**DATASET EXTRACT**
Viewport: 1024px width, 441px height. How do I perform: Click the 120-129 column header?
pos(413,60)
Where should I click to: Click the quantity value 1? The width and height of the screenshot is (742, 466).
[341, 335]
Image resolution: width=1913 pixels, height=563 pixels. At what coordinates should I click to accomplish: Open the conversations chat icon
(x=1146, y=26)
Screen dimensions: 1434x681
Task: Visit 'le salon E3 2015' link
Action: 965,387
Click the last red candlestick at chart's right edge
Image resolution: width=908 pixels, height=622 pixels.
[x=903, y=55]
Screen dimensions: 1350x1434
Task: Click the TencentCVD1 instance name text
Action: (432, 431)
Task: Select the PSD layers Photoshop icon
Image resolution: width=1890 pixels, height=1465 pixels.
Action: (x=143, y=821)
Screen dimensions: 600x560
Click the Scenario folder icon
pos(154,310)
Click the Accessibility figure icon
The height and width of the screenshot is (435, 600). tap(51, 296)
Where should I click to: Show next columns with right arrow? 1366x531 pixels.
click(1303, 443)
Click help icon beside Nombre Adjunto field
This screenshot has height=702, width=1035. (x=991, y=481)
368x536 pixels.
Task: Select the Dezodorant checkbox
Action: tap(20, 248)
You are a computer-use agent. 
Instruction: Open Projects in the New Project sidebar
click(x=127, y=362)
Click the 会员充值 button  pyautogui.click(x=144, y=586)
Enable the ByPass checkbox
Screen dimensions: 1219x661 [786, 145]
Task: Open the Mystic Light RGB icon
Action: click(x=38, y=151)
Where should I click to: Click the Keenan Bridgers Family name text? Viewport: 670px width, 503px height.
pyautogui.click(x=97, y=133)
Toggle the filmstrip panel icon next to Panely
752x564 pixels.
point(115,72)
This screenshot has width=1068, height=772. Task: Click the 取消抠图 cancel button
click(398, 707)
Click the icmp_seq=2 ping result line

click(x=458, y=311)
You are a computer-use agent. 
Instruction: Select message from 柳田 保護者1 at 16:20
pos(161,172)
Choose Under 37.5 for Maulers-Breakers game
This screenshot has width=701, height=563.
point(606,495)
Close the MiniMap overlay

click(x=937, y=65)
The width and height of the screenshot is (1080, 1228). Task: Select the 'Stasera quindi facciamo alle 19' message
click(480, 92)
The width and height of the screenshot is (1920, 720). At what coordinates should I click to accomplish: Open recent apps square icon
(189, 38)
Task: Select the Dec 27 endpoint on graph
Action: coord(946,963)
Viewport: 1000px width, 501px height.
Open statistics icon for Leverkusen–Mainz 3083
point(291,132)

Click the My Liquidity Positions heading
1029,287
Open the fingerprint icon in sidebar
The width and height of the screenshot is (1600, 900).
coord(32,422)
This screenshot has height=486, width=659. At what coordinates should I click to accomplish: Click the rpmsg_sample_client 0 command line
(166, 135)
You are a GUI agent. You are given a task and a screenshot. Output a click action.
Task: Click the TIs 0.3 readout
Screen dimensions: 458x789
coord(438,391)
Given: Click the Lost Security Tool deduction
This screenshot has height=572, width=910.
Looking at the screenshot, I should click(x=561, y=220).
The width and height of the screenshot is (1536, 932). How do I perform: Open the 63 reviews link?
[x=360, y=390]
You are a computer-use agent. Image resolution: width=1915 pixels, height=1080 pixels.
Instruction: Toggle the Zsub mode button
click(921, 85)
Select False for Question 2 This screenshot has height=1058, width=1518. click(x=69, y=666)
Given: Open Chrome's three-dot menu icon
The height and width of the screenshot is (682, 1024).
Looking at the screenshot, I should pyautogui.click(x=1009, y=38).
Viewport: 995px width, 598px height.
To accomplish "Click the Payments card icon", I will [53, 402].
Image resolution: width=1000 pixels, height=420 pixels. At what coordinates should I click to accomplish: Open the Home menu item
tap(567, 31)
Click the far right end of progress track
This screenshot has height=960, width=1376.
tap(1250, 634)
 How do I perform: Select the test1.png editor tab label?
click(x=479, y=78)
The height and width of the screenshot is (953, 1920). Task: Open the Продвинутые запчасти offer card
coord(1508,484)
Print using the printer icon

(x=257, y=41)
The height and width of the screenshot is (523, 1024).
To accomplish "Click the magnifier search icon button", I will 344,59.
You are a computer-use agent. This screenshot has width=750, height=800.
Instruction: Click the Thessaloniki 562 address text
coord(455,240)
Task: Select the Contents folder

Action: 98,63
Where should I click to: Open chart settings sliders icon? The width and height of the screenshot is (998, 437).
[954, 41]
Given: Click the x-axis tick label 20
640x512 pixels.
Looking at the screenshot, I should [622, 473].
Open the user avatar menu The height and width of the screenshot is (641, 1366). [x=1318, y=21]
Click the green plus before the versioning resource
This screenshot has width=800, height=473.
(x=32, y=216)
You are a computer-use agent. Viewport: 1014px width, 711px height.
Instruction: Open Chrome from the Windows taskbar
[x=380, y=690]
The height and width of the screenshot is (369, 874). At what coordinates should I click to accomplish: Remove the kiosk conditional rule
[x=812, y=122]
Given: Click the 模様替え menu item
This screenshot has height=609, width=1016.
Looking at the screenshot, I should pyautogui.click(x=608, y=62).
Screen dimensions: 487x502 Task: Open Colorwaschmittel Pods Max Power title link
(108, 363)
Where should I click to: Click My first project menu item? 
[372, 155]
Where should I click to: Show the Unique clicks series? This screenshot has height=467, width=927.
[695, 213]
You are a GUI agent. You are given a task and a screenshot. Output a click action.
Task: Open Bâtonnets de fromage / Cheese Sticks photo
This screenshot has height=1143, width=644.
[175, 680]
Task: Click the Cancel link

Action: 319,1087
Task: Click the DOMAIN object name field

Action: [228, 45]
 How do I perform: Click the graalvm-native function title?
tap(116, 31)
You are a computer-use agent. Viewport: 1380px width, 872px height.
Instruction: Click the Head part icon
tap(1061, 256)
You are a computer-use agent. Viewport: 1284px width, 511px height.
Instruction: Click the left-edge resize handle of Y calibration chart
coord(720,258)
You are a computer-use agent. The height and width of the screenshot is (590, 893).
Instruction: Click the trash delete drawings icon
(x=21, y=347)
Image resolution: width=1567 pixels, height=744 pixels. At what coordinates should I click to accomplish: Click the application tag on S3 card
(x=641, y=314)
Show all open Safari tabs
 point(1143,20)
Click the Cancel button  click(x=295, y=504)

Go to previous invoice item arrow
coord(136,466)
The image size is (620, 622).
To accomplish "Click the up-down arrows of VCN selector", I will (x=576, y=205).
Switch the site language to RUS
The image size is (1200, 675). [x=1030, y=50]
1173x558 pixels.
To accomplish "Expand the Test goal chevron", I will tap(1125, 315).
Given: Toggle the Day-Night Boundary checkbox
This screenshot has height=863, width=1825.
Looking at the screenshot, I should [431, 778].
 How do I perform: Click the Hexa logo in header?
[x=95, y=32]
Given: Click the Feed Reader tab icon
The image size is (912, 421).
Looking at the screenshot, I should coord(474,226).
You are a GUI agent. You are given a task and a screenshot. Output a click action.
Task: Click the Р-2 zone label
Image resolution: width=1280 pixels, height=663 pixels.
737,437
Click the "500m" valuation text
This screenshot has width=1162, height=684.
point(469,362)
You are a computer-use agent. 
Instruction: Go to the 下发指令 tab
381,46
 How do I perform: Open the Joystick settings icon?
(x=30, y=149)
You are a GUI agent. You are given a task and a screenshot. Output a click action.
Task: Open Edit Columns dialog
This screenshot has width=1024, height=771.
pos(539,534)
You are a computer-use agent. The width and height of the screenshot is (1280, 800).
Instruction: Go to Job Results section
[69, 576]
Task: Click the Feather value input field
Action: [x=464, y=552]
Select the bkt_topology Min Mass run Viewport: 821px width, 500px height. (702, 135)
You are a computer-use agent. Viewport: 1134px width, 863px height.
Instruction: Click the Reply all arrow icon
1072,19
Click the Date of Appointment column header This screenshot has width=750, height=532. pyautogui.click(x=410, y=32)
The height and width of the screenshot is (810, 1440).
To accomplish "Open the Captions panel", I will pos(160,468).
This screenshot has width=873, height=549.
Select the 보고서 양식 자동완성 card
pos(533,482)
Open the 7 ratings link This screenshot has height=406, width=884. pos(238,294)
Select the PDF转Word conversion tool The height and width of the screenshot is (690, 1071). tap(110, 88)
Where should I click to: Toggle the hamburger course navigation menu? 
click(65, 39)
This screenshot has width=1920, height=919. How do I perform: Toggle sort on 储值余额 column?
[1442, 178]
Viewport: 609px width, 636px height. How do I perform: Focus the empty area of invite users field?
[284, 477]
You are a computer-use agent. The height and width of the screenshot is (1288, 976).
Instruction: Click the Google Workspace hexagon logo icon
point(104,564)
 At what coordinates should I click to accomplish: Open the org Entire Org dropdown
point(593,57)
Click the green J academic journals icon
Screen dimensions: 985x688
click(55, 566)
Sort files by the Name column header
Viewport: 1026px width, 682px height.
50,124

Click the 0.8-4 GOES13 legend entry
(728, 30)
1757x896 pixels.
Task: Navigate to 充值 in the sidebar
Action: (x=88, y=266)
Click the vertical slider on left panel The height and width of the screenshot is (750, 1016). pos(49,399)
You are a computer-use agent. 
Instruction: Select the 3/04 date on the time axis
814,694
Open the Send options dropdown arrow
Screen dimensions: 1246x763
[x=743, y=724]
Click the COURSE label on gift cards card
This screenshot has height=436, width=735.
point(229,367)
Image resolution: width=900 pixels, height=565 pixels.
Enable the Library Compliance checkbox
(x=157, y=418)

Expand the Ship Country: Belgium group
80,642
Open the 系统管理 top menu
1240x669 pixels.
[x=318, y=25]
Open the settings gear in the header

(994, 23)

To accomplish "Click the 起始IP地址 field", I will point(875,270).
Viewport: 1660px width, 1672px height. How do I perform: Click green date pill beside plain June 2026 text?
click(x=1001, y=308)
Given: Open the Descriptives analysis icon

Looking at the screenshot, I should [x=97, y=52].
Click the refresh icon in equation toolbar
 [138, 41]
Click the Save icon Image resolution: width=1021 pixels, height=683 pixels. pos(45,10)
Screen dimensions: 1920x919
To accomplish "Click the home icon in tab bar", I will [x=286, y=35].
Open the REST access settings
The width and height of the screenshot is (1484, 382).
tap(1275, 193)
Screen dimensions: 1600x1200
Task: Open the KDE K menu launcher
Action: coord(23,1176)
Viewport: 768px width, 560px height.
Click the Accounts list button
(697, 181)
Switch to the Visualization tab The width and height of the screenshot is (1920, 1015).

**EXERCISE REQUIREMENTS**
In the listing above, start at the line with "Given: Open the Descriptives analysis icon", go on through the line with "Screen dimensions: 1920x919", and copy each of those lines exactly; leave out all the rest.

**RESULT OF THE EXERCISE**
Given: Open the Descriptives analysis icon

Looking at the screenshot, I should [x=97, y=52].
Click the refresh icon in equation toolbar
 [138, 41]
Click the Save icon Image resolution: width=1021 pixels, height=683 pixels. pos(45,10)
Screen dimensions: 1920x919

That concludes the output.